### RECORDS PROVIDED
------
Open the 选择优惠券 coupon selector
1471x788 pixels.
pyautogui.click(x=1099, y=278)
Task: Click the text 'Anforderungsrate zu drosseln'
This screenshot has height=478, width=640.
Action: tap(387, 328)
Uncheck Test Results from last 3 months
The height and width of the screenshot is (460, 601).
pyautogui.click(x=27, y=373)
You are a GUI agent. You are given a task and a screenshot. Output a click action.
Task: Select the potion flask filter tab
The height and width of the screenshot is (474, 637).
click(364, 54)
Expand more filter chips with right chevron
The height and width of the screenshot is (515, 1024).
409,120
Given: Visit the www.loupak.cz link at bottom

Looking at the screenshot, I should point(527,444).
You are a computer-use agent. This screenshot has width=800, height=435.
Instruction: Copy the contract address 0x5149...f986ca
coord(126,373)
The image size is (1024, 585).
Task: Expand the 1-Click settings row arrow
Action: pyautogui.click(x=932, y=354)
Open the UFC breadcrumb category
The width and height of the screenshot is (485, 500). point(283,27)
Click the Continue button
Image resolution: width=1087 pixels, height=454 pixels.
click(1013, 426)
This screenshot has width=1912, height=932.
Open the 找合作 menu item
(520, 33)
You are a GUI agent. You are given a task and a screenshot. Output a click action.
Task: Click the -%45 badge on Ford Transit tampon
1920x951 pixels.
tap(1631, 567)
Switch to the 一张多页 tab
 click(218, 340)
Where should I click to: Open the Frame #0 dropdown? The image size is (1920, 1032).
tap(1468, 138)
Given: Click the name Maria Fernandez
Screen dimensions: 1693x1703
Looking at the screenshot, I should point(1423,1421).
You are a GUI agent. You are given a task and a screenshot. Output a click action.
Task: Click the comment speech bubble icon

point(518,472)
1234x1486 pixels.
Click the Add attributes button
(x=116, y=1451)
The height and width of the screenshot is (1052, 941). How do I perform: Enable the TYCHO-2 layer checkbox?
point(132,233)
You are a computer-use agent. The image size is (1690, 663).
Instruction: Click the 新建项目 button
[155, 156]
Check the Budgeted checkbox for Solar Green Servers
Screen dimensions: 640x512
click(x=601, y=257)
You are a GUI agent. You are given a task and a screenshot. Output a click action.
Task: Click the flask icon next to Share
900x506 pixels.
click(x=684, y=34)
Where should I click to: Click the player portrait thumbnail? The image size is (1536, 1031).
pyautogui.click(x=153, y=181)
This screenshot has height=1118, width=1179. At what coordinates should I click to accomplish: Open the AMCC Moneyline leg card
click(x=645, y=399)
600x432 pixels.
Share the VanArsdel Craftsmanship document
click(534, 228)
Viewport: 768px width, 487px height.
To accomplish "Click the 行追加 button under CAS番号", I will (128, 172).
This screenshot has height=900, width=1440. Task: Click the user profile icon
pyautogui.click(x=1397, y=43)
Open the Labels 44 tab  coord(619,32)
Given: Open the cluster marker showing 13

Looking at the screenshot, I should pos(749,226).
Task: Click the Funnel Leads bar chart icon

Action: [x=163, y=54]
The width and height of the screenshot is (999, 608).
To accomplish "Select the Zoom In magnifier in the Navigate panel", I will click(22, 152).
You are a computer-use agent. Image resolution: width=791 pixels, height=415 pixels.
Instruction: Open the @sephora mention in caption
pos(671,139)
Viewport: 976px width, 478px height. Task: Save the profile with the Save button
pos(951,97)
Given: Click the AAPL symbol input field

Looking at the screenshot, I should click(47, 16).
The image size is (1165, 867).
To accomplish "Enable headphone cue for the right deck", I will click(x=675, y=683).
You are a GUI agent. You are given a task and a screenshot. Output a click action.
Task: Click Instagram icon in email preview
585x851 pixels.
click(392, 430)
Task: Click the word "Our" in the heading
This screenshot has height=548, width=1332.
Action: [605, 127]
------
### DESCRIPTION OF THE TASK
Show all lines from the data that contain "flask".

### EXPECTED ANSWER
Task: Select the potion flask filter tab
Task: Click the flask icon next to Share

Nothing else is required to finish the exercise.